[USACO09JAN]Total Flow【网络流】

Farmer John always wants his cows to have enough water and thus has made a map of the N (1 <= N <= 700) water pipes on the farm that connect the well to the barn. He was surprised to find a wild mess of different size pipes connected in an apparently haphazard way. He wants to calculate the flow through the pipes.

Two pipes connected in a row allow water flow that is the minimum of the values of the two pipe's flow values.
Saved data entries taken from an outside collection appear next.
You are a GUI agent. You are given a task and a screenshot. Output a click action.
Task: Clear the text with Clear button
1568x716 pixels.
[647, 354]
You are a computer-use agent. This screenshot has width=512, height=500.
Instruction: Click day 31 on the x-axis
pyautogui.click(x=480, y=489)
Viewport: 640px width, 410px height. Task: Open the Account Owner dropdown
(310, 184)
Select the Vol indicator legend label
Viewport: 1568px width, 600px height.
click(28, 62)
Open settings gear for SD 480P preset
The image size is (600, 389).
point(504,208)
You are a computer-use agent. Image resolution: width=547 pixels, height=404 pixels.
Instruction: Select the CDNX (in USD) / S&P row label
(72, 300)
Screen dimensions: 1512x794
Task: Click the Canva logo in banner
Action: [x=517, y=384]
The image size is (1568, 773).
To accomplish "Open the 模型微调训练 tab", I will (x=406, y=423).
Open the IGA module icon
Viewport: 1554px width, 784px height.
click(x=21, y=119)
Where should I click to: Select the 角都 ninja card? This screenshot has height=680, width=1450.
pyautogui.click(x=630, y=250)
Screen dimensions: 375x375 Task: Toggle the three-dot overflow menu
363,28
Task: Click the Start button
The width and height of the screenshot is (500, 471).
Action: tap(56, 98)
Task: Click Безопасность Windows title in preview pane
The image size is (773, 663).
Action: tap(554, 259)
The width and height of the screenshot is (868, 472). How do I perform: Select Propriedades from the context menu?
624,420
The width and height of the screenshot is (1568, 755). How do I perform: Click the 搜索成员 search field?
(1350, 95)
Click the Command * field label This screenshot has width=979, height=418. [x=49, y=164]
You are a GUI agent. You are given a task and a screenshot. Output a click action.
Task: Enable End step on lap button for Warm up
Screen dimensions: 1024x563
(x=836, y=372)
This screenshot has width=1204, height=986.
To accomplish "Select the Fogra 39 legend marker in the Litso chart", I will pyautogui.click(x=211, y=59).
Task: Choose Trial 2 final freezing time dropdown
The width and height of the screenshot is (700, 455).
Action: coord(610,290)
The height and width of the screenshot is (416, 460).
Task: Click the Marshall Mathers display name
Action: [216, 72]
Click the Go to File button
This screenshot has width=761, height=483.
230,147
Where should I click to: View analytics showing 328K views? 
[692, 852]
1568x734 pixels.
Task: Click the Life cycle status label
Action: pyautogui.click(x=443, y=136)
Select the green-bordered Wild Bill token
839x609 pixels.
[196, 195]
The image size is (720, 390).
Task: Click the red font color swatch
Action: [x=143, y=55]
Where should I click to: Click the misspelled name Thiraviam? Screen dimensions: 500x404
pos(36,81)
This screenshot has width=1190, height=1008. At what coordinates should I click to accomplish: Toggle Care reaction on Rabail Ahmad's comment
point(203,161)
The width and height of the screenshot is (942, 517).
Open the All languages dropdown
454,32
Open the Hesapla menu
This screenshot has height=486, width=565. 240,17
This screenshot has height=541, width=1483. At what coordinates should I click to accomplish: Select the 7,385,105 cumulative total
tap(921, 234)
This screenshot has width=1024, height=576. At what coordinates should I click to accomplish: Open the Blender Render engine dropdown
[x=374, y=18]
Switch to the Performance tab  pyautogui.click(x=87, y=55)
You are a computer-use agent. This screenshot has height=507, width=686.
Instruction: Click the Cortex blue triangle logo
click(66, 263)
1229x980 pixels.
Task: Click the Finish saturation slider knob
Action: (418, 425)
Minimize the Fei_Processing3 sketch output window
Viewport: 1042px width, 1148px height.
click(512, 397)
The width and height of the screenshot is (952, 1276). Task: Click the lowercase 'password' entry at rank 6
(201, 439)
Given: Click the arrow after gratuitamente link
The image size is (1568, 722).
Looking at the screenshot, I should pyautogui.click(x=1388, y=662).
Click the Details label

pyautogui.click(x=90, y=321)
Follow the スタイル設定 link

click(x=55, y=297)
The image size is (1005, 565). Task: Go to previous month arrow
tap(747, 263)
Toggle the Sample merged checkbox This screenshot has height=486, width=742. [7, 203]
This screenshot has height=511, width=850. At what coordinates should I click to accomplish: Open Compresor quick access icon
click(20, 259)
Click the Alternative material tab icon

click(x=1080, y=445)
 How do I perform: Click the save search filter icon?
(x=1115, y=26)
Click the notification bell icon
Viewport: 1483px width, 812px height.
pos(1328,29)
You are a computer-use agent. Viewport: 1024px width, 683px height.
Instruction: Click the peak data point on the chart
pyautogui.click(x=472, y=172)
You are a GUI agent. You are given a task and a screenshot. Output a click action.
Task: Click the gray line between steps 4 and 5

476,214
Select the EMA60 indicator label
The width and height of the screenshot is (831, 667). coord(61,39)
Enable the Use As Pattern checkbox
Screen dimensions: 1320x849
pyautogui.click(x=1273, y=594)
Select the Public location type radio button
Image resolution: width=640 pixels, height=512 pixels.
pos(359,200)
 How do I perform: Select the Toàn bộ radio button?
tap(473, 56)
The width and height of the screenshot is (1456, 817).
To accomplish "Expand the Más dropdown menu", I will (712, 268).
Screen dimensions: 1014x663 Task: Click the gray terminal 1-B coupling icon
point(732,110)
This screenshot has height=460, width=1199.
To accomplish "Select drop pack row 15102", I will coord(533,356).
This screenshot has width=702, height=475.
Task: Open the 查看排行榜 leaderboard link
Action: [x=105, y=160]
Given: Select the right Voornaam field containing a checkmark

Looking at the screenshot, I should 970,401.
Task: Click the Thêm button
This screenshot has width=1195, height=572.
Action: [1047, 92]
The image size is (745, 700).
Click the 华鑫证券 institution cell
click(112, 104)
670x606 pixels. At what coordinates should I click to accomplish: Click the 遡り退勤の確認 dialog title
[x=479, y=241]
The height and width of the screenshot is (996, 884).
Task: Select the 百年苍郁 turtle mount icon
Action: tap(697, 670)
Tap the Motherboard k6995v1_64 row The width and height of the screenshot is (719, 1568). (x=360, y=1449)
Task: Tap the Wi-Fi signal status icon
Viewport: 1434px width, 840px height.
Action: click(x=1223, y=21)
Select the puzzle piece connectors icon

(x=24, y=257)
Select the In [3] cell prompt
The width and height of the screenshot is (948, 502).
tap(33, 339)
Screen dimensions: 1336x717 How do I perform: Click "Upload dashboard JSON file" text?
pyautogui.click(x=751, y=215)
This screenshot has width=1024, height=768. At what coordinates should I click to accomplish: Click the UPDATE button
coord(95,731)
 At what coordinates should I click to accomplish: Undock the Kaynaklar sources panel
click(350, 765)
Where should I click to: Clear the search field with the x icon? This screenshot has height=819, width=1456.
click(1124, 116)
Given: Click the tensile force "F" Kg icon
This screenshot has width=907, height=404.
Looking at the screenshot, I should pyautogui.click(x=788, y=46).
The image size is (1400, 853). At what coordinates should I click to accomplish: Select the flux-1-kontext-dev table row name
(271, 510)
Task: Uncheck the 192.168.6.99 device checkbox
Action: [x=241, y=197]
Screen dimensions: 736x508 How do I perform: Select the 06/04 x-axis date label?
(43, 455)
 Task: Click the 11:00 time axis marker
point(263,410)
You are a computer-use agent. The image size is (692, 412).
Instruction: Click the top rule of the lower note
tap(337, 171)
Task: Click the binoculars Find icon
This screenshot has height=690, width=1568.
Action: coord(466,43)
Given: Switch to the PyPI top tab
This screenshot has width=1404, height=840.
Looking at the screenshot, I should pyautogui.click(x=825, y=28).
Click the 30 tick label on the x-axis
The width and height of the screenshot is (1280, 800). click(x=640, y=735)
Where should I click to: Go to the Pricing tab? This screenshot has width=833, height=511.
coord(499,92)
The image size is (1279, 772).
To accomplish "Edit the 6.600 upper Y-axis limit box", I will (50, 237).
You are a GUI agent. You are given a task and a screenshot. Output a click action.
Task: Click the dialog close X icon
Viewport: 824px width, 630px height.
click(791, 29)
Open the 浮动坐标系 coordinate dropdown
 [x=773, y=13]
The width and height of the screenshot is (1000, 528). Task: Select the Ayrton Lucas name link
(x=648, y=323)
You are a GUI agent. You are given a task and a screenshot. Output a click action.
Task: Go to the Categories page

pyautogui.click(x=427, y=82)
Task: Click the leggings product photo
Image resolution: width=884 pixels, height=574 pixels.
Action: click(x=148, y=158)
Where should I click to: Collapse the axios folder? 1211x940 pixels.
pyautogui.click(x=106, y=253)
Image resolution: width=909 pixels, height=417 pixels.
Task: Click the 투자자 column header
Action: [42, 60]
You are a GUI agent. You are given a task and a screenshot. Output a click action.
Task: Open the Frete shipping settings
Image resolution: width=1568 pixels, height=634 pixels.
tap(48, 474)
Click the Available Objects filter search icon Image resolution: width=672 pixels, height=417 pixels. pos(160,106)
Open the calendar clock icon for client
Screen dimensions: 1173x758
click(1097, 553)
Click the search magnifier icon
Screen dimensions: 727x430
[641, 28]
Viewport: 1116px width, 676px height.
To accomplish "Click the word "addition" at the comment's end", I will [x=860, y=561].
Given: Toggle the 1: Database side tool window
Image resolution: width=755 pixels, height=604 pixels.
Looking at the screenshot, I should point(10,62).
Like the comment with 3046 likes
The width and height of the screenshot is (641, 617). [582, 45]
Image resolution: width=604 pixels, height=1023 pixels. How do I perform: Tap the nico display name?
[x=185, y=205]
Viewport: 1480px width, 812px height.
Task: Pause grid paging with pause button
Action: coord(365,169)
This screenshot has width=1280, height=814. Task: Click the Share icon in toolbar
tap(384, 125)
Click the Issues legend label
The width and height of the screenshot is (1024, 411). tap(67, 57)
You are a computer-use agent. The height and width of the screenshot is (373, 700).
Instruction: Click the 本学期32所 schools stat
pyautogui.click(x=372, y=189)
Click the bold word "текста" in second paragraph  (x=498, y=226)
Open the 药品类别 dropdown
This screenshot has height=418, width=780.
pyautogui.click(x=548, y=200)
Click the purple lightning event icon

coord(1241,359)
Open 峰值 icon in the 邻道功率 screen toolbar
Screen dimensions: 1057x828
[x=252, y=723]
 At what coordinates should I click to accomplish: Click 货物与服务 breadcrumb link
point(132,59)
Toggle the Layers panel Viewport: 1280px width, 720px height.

The example of a pipe with flow capacity 5 connecting to a pipe of flow capacity 3 can be reduced logically to a single pipe of flow capacity 3:

+---5---+---3---+ -> +---3---+

Similarly, pipes in parallel let through water that is the sum of their flow capacities:

+---5---+

---+ +--- -> +---8---+

+---3---+

Finally, a pipe that connects to nothing else can be removed; it contributes no flow to the final overall capacity:

+---5---+

---+ -> +---3---+

+---3---+--

All the pipes in the many mazes of plumbing can be reduced using these ideas into a single total flow capacity.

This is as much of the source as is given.